# DATA SHOWN:
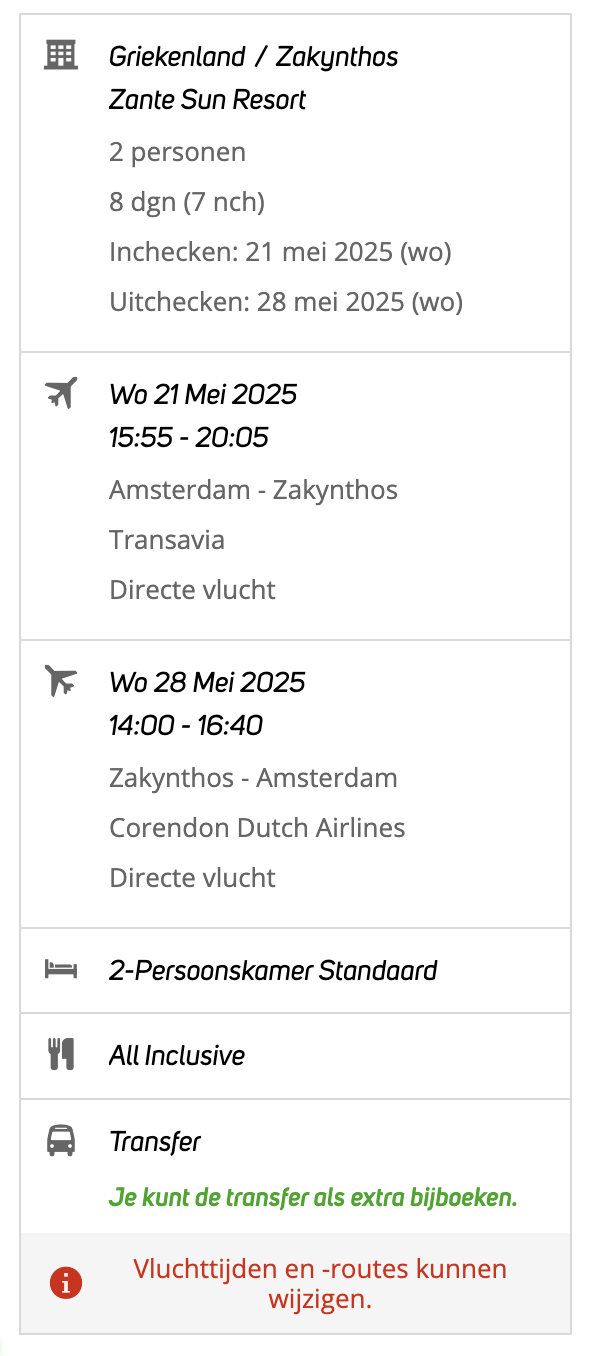Click the 2-Persoonskamer Standaard room row
Screen dimensions: 590x1356
pos(295,970)
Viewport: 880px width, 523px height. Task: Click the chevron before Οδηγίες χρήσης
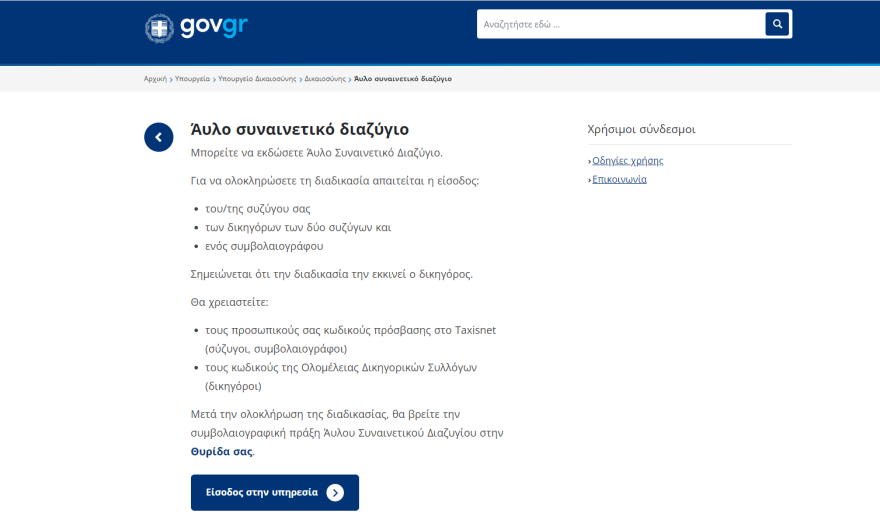(x=590, y=161)
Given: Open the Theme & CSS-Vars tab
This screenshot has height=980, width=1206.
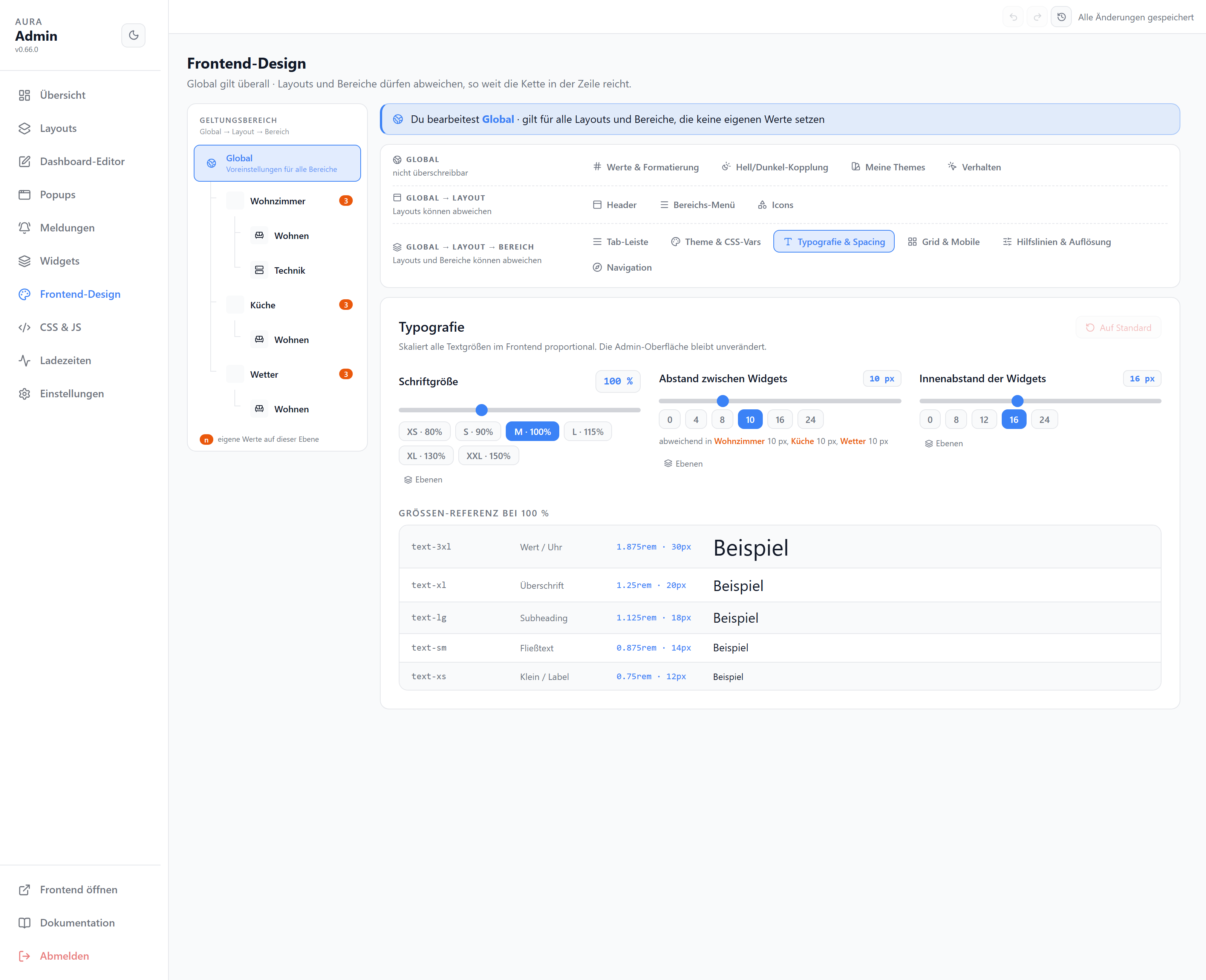Looking at the screenshot, I should pyautogui.click(x=716, y=242).
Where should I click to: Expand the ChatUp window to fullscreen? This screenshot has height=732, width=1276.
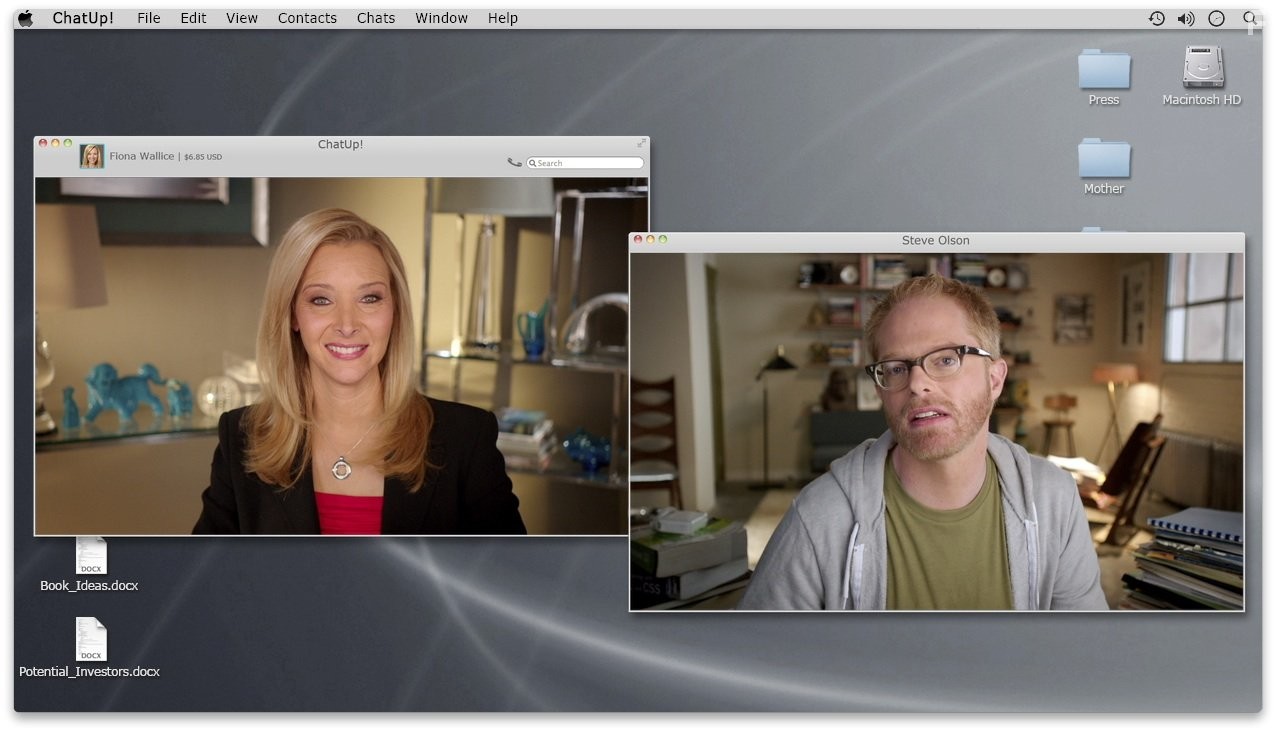click(x=641, y=143)
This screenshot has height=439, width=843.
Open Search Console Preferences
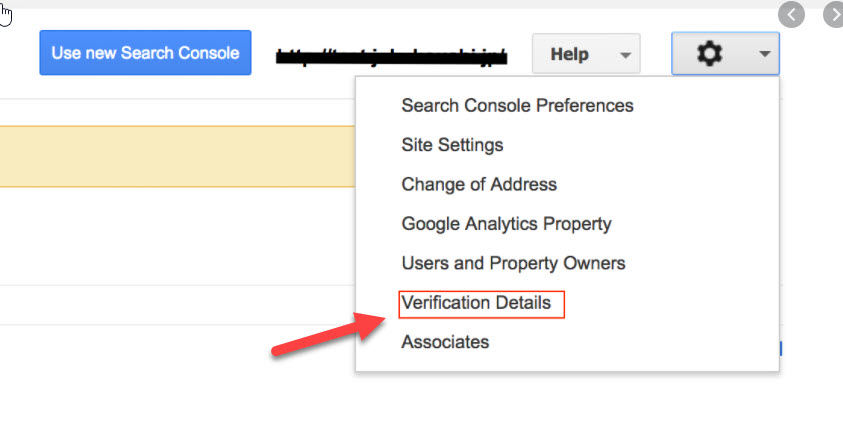[x=517, y=105]
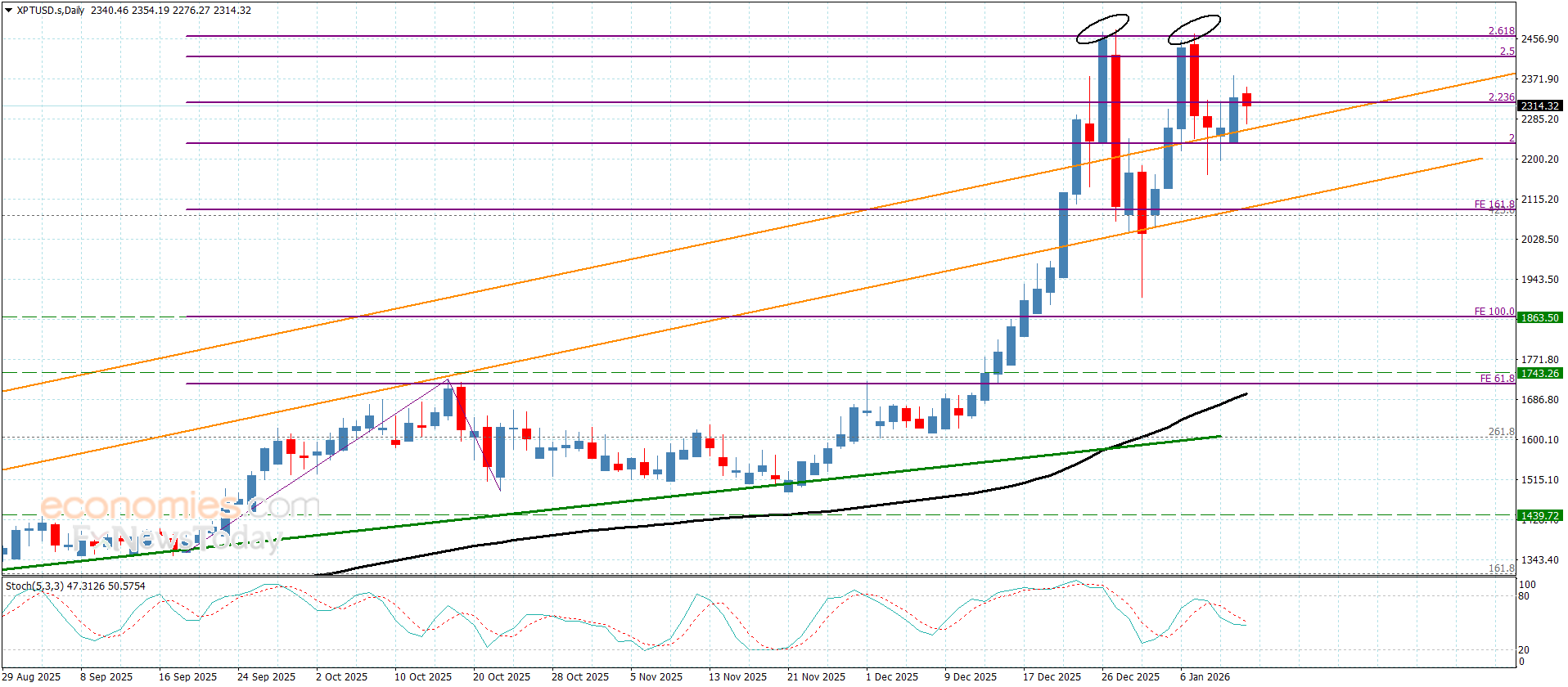
Task: Select the 2.236 Fibonacci level label
Action: coord(1501,97)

# WHAT YOU HAVE TO DO:
Pictures do not go in the copy. Write out exactly the lines from the line containing "Given: Open the Theme & CSS-Vars tab" through the last line of the listing.

# ANSWER FOR THIS EXERCISE:
Given: Open the Theme & CSS-Vars tab
This screenshot has height=980, width=1206.
Looking at the screenshot, I should pyautogui.click(x=716, y=242).
Where should I click to: Expand the ChatUp window to fullscreen? This screenshot has height=732, width=1276.
click(x=641, y=143)
This screenshot has height=439, width=843.
Open Search Console Preferences
[x=517, y=105]
Task: Select the 2.236 Fibonacci level label
Action: coord(1501,97)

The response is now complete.